After a ruptured spleen led to DeSana’s HIV diagnosis in 1984, he produced a series of macabre self-portraits in which his own body is fractured or distended. The raw Stitches (1984) spotlights his recent surgical scar. Bubblegum (1984), meanwhile, pictures him blown up like a sickly green balloon. DeSana also performed a kind of surgery on his own photographs, cutting them up, collaging their surfaces, and rephotographing them: see how tendrils of photo-paper snake across Eyelashes (1986), obscuring the face from which they grow to terrifying length.
DeSana sent 101 Nudes to the artist AA Bronson, who, along with other members of the General Idea collective, had founded FILE, an alternative art magazine. After moving to New York in 1972, DeSana became a frequent contributor. His Untitled (Rope) (1973), a disturbing self-portrait depicting auto-erotic asphyxiation, appeared in the February 1974 issue. DeSana also began photographing the downtown scene for Trylon & Perisphere, a homoerotic art rag edited by the critic Gregory Battcock. As a nascent gay rights movement sought public acceptance, DeSana and his network of queer artists ran in the opposite direction. Their vision of sexuality was polymorphous, perverse, and clearly threatening to the dominant order. As Bronson later put it in eerily prescient terms, “We considered ourselves a cultural parasite and our method was viral.”

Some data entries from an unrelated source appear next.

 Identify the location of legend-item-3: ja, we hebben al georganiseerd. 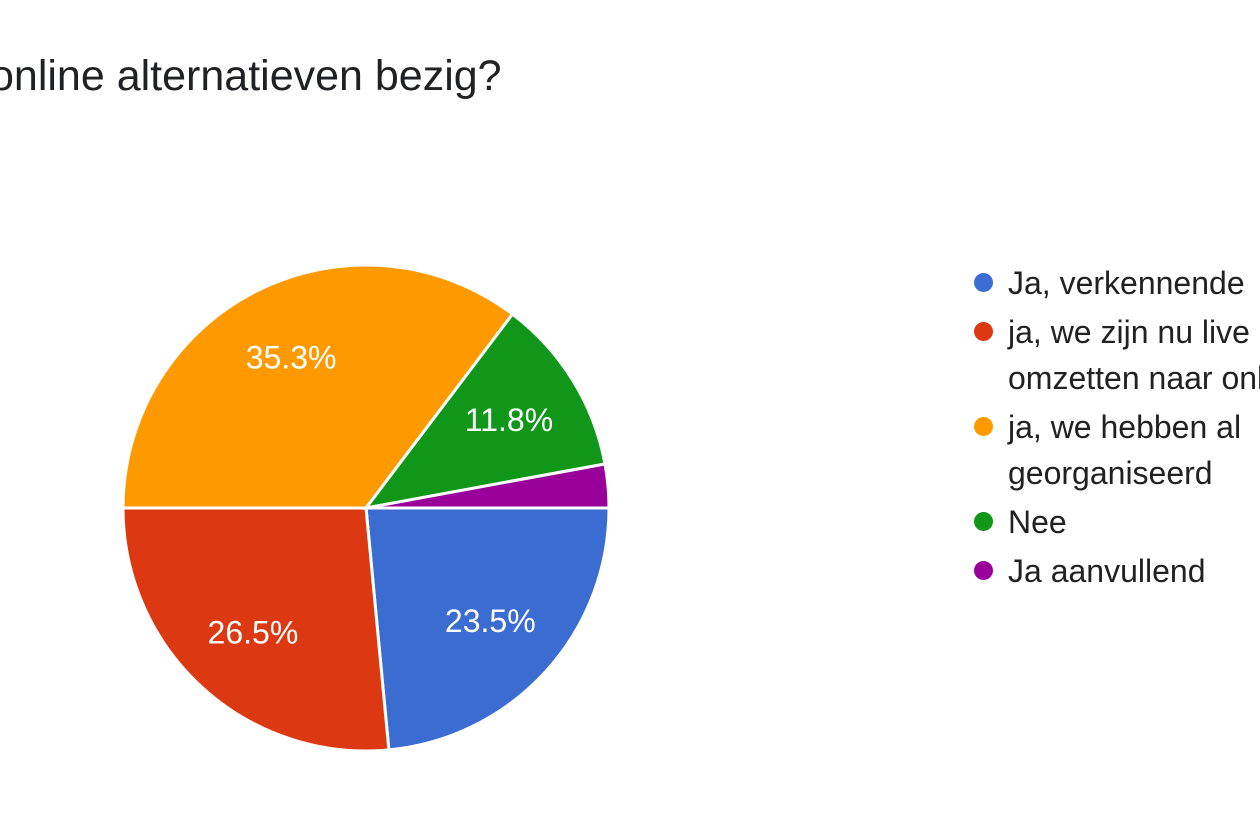
(1117, 450).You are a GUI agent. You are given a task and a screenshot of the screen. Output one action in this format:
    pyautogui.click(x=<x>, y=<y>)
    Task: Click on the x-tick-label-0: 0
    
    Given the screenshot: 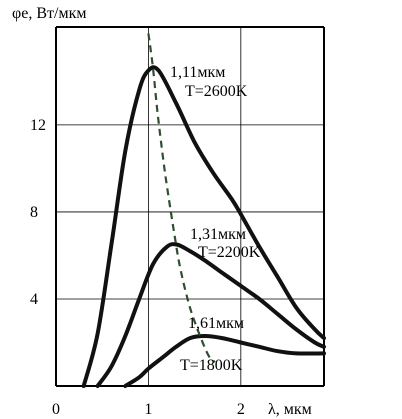 What is the action you would take?
    pyautogui.click(x=56, y=410)
    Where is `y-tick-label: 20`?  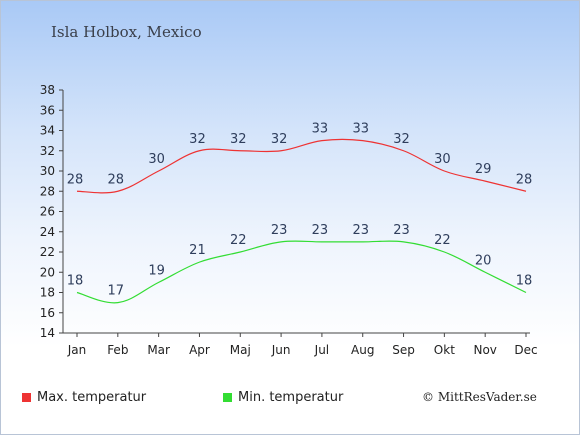
y-tick-label: 20 is located at coordinates (48, 272).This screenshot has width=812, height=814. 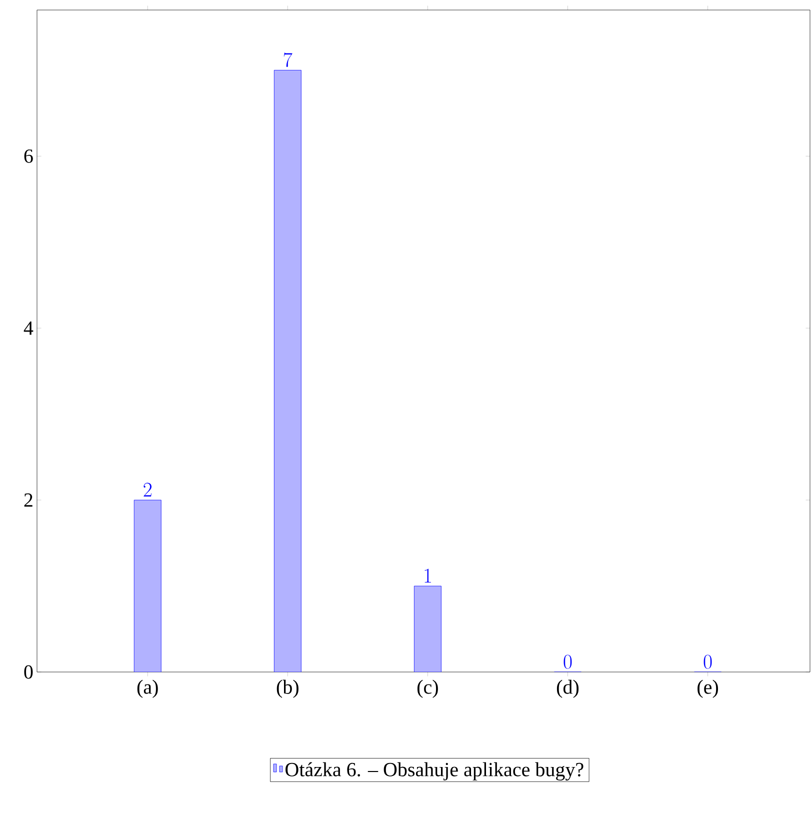 What do you see at coordinates (29, 328) in the screenshot?
I see `y-tick-label: 4` at bounding box center [29, 328]. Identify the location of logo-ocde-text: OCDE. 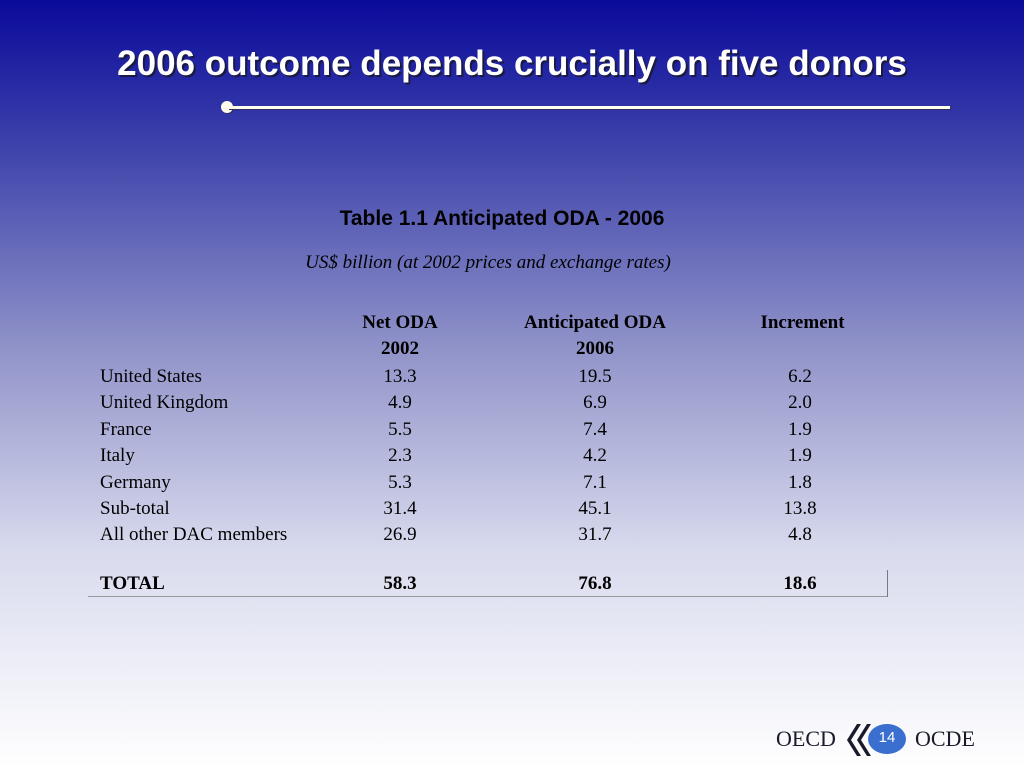
(945, 738).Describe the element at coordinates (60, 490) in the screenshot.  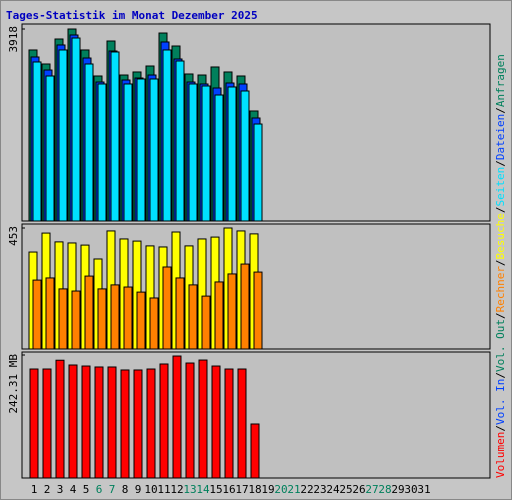
I see `x-tick-label: 3` at that location.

DeSana found kindred spirits in the punk and No Wave scenes, photographing writers and artists such as Kathy Acker, Laurie Anderson, Debbie Harry, and Richard Hell. He produced the album artwork for the Talking Heads’ first single and covers for the avant-garde literary publisher Semiotext(e). He also began a friendship with writer and dominatrix Terence Sellers, who allowed him to photograph her with some of her clients. The resulting collaboration, originally meant to illustrate Sellers’s manuscript, The Correct Sadist (1983), depicts men bound and gagged, burned with cigarette butts, and prodded with stilettos. A figure in a leather mask, supine on carpet, clutches a cat-o’-nine-tails in their teeth like alien antennae. After a fallout with Sellers, DeSana published the photographs in his own book, Submission (1980), with a number of comical additions. The cover features a snarling dachshund beside an erect penis. There are figures in heels and pantyhose on couches, in poses redolent of 101 Nudes, and a remarkable image of an enema being released onto a shag rug, perhaps defiling a suburban family home.
“A photograph is how much you want to lie, how far you want to stretch the truth about the object,” DeSana told filmmaker and curator Diego Cortez in a 1986 interview. Consider how much this approach differs from DeSana’s more famous contemporaries, Larry Clark and Nan Goldin, whose documentary photographs profess an intimate veracity that informs so much image production even today. The “lies,” or rather illusionism, in DeSana’s photographs make no such claims to authenticity, and yet they tell us profound truths about our twisted desires, our distorted self-image.